◆ **Work request**
Begin at the top of the following data. Copy each line exactly until you have copied the line containing "Privacidad (11, 2456)".

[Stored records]
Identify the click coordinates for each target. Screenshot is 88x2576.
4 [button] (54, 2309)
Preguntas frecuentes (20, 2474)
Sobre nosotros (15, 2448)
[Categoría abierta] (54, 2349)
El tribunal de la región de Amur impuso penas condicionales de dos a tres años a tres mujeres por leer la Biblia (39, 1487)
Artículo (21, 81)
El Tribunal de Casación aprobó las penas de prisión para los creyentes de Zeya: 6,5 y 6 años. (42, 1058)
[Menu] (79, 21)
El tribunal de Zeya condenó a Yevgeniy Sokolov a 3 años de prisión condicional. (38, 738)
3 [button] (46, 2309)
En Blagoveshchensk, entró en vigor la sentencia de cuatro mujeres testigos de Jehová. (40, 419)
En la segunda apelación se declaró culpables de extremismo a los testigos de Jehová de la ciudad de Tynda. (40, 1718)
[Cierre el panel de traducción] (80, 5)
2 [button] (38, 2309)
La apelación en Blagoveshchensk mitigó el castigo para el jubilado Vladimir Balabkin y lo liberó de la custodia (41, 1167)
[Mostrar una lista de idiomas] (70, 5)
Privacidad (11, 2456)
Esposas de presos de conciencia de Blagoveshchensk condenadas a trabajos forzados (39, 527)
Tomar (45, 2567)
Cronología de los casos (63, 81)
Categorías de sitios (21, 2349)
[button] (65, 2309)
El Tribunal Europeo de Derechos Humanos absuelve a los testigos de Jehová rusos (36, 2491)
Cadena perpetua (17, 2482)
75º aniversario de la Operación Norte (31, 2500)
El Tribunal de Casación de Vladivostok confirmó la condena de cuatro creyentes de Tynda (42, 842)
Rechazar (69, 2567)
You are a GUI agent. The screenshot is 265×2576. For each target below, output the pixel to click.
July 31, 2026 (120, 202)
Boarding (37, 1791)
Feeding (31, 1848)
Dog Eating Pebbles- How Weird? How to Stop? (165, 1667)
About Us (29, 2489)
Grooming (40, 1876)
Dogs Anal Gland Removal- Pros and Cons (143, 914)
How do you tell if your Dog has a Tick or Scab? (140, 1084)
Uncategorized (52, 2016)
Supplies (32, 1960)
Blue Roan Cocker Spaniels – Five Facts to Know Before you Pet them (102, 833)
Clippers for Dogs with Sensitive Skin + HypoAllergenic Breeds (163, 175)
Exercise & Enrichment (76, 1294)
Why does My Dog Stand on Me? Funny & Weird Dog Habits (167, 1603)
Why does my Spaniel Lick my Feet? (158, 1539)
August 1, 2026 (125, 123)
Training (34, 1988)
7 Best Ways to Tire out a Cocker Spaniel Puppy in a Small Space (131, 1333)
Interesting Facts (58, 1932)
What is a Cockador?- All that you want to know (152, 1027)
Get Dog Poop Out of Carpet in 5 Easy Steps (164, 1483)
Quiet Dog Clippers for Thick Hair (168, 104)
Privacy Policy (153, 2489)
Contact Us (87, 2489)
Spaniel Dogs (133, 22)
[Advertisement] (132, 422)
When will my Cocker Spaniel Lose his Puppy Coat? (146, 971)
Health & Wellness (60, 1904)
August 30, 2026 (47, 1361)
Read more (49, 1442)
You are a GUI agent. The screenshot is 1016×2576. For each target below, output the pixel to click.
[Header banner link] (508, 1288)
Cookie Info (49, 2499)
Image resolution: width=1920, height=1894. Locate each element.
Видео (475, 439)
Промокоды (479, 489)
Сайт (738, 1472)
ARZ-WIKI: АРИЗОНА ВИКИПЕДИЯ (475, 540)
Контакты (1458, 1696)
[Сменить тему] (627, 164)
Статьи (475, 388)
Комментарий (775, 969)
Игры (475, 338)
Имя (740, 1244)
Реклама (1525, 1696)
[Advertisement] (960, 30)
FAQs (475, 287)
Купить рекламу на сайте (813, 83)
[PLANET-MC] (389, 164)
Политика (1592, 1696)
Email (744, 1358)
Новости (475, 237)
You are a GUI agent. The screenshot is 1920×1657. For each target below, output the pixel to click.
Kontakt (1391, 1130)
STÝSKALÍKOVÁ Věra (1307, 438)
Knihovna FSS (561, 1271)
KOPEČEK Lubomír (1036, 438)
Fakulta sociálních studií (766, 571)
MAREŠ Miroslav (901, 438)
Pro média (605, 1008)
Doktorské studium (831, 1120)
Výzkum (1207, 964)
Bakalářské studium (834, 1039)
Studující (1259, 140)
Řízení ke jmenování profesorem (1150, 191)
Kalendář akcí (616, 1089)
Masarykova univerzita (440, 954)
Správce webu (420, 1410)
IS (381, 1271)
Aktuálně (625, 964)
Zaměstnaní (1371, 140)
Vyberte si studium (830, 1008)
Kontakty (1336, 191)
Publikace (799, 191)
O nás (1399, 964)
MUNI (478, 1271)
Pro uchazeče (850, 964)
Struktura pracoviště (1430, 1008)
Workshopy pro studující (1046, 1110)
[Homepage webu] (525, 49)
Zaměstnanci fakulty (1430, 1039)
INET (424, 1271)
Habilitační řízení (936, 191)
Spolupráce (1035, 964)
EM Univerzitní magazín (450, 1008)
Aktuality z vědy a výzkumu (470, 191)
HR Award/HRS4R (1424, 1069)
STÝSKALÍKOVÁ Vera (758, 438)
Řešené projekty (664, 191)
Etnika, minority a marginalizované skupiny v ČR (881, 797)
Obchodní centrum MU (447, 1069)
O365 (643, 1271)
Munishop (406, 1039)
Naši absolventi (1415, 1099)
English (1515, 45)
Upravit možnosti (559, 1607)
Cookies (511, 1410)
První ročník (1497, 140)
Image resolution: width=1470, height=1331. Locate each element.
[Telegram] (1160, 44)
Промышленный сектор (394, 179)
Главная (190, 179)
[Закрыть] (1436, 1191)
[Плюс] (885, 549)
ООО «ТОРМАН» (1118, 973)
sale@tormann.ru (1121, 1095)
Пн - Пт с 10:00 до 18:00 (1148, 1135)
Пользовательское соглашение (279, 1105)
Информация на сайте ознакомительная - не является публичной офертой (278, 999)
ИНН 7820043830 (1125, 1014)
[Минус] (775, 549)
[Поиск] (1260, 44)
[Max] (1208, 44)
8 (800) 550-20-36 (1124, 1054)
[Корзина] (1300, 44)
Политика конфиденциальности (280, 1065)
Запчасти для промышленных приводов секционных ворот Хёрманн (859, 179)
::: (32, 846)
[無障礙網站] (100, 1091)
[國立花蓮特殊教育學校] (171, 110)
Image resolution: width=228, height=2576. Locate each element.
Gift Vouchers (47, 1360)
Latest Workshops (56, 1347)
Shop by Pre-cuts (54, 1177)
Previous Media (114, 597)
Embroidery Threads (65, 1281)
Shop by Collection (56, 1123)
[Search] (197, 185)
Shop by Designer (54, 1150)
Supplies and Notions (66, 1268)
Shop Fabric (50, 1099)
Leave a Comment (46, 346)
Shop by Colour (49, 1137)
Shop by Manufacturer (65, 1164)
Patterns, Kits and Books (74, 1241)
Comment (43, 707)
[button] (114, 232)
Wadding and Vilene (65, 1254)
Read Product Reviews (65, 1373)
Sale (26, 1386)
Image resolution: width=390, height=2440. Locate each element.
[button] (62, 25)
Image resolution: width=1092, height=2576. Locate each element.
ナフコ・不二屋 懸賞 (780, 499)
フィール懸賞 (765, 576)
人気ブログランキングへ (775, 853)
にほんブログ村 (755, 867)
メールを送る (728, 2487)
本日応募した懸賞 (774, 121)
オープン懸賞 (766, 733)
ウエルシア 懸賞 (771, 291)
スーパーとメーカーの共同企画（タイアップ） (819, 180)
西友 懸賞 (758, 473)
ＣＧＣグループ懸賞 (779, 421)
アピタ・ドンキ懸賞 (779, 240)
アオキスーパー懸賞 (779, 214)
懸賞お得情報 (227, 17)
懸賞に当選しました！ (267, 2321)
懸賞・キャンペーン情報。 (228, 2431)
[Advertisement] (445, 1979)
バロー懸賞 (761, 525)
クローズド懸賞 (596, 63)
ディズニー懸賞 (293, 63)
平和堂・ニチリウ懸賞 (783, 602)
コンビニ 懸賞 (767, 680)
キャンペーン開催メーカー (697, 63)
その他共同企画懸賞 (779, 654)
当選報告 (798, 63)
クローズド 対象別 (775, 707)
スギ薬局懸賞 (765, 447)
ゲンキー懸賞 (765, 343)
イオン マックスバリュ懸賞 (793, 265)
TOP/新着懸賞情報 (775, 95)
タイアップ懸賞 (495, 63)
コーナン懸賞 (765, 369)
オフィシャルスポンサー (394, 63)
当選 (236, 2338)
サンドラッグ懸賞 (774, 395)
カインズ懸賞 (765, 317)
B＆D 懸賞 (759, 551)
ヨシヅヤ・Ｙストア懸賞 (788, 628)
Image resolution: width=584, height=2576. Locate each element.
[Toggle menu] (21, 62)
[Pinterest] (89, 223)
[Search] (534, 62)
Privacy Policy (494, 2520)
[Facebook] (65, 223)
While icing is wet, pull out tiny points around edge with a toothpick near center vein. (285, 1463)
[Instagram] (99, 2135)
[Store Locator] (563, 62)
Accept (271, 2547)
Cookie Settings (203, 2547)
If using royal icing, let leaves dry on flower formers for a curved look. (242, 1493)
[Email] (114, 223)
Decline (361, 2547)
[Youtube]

◆ **Solved problem**
Identify the click coordinates for each target. Screenshot is 88x2576.
4 [button] (54, 2309)
Preguntas frecuentes (20, 2474)
Sobre nosotros (15, 2448)
[Categoría abierta] (54, 2349)
El tribunal de la región de Amur impuso penas condicionales de dos a tres años a tres mujeres por leer la Biblia (39, 1487)
Artículo (21, 81)
El Tribunal de Casación aprobó las penas de prisión para los creyentes de Zeya: 6,5 y 6 años. (42, 1058)
[Menu] (79, 21)
El tribunal de Zeya condenó a Yevgeniy Sokolov a 3 años de prisión condicional. (38, 738)
3 [button] (46, 2309)
En Blagoveshchensk, entró en vigor la sentencia de cuatro mujeres testigos de Jehová. (40, 419)
En la segunda apelación se declaró culpables de extremismo a los testigos de Jehová de la ciudad de Tynda. (40, 1718)
[Cierre el panel de traducción] (80, 5)
2 [button] (38, 2309)
La apelación en Blagoveshchensk mitigó el castigo para el jubilado Vladimir Balabkin y lo liberó de la custodia (41, 1167)
[Mostrar una lista de idiomas] (70, 5)
Privacidad (11, 2456)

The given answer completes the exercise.